Name: Geoff Leary
Title: Retired primary school principal
Organisation: MacKillop College, Port Macquarie
I have spent 43 years in primary education. During that period, I have been in senior leadership for 30 years. I continuously saw my role in education, as building the capacity of students, classes, teachers and schools to offer children and families, engaging learning experiences and a community that embraced their individualism and supported strength through community.
Thank you to the 2,000 leaders who’ve generously done the 7 Questions on Leadership!
I hope Geoff's answers will encourage you in your leadership journey. Enjoy!
1. What have you found most challenging as a leader?
The prolific growth in the last 20 years of knowledge and information, which has created an unprecedented endeavour to compete. Endeavours by governance and systems to compete, have possibly stifled significant potential for profound growth.
2. How did you become a leader? Can you please briefly tell the story?
I was encouraged to become a leader by a principal who I respected immensely. I had no thought of moving into leadership up to this point.
3. How do you structure your work days from waking up to going to sleep?
I attempted to do most of my administrative tasks before and after school, so that I was available for students, teachers, colleagues and families through the course of the school day.
4. What's a recent leadership lesson you've learned for the first time or been reminded of?
That the greatest joy in leadership is being surprised by another’s leadership potential, and allowing them opportunity and resource to develop their passion.
5. What's one book that has had a profound impact on your leadership so far?
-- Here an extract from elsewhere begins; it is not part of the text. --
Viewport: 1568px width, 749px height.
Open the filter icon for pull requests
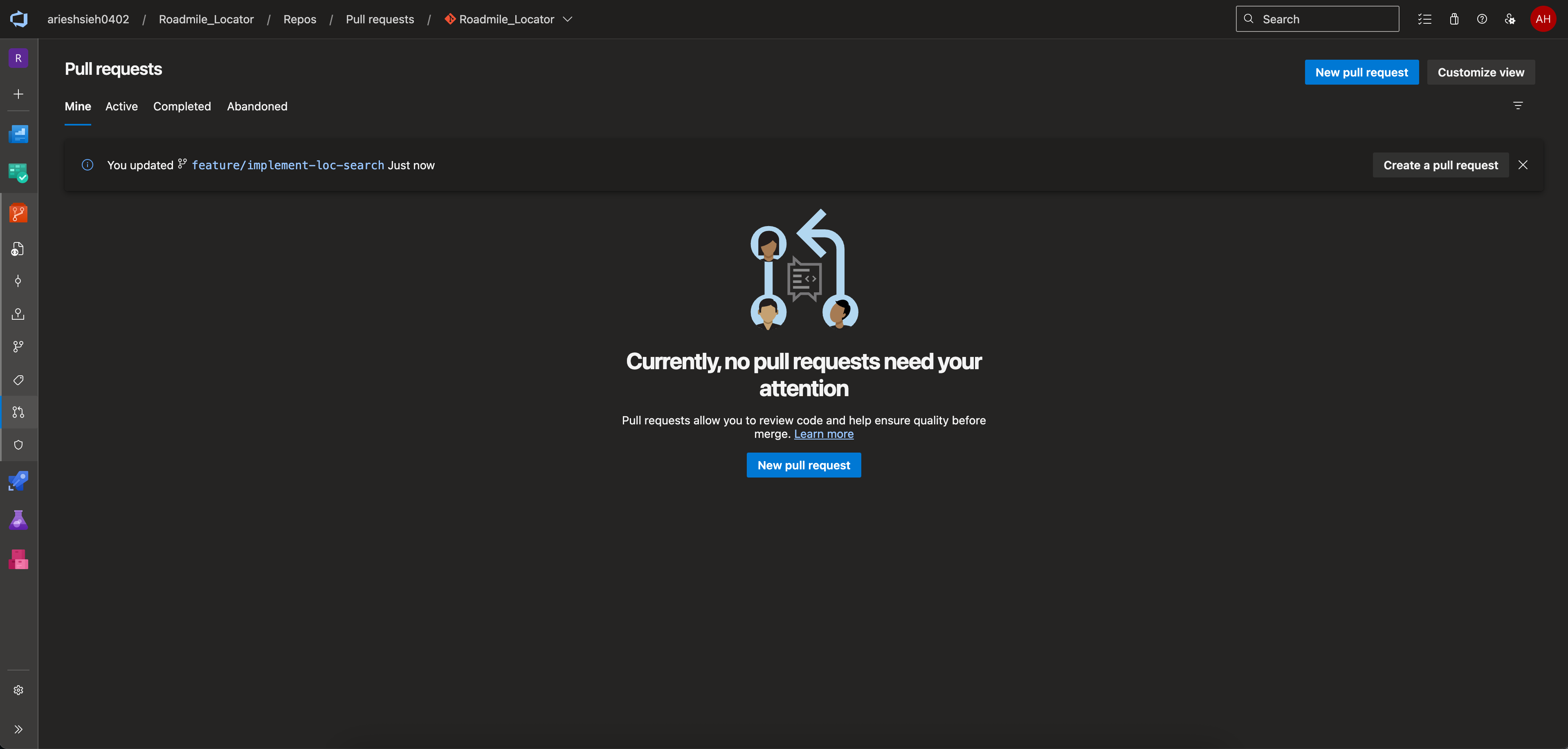point(1517,106)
Can you please briefly tell the story of how that book impacted your leadership?
Stephen Covey – ‘The Seven Habits of Highly Effective People.’
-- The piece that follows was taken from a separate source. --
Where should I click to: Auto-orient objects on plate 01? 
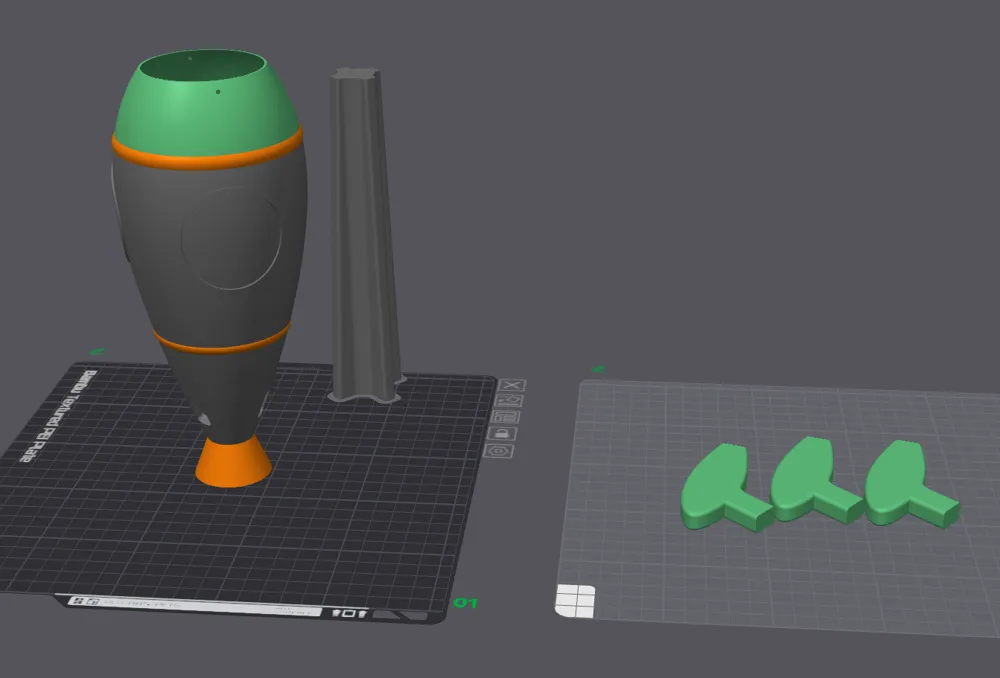[x=510, y=401]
I think it was written in the 70s.
I read the book and actually did a two day workshop, focusing on the seven habits.
Many of the insights inspired my leadership, through to the conclusion of my principalship. Perhaps one of the most profound insights was the clever way Stephen built a realisation in the reader that the same thing seen by similar people can be perceived very differently.
6. If you could only give one piece of advice to a young leader, what would you say to them?
Hello, how are you?
7. What is one meaningful story that comes to mind from your time as a leader, so far?
A friend of mine telling me how a brother cuffed him under the ear when he would not settle on his first night at boarding school. My friend had had a questionable history at a number of previous schools. The next morning, the brother approached my friend and warmly welcomed him to the new day. My brother remembers this one incident as a springboard to building a really positive relationship with this brother, and this relationship, eventually turning his attitude and journey in education. Lesson – never underestimate the power of incidental goodwill.